This vertical dimension of the Atonement gives God’s love its real sanctity, but for several reasons it has not been as prominent in evangelical thought and preaching as I believe it is in the New Testament.
Understanding the Wrath of God
It is obvious that the notion of God’s wrath is subject to serious misunderstanding, for it could be equated with human anger. Human anger is invariably tainted with and becomes the servant of evil. With anger comes malice, hatred, revenge, jealousy, distrust and uncontrolled passion. Clearly God’s anger is free of these defilements. What, then, is divine wrath? According to Frederick Godet it is:
… moral indignation in all its purity, the holy antipathy of the Good Being for that which is evil, without the slightest alloy of personal irritation or of selfish resentment. It is the dissatisfaction which is excited in a pure being by the sight of impurity. The wrath of God, so understood, is a necessary consequence of the profound difference which separates good from evil. To deny this would oblige us to consider evil not as the opposite, but simply an imperfect form of good [Godet’s Biblical Studies: Studies on the New Testament, ed. by W. H. Lyttleton, London, 1985, p. 152].

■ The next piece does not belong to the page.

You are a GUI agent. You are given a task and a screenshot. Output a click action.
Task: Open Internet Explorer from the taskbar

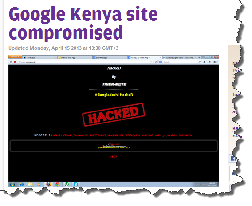[x=21, y=184]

Emil Brunner, who speaks of wrath as “the negative aspect of holiness,” goes on to say that it [wrath] is necessarily an “objective reality” that stands between God and man. The price of affirming all this may be the appearance of “foolishness,” as Paul said—a lack of sophistication; but it is that kind of “foolishness” in which God excels.
And is it really so unsophisticated? What the divine judgment tells us is that good and evil are not equally ultimate. They are not on the two ends of a cosmic seesaw tilting up and down eternally. The days when error can be on the throne and when truth can be condemned to the scaffold are numbered. The time is coming when God’s zeal will “burst into flames.” What opposes His will on earth and in heaven will be destroyed.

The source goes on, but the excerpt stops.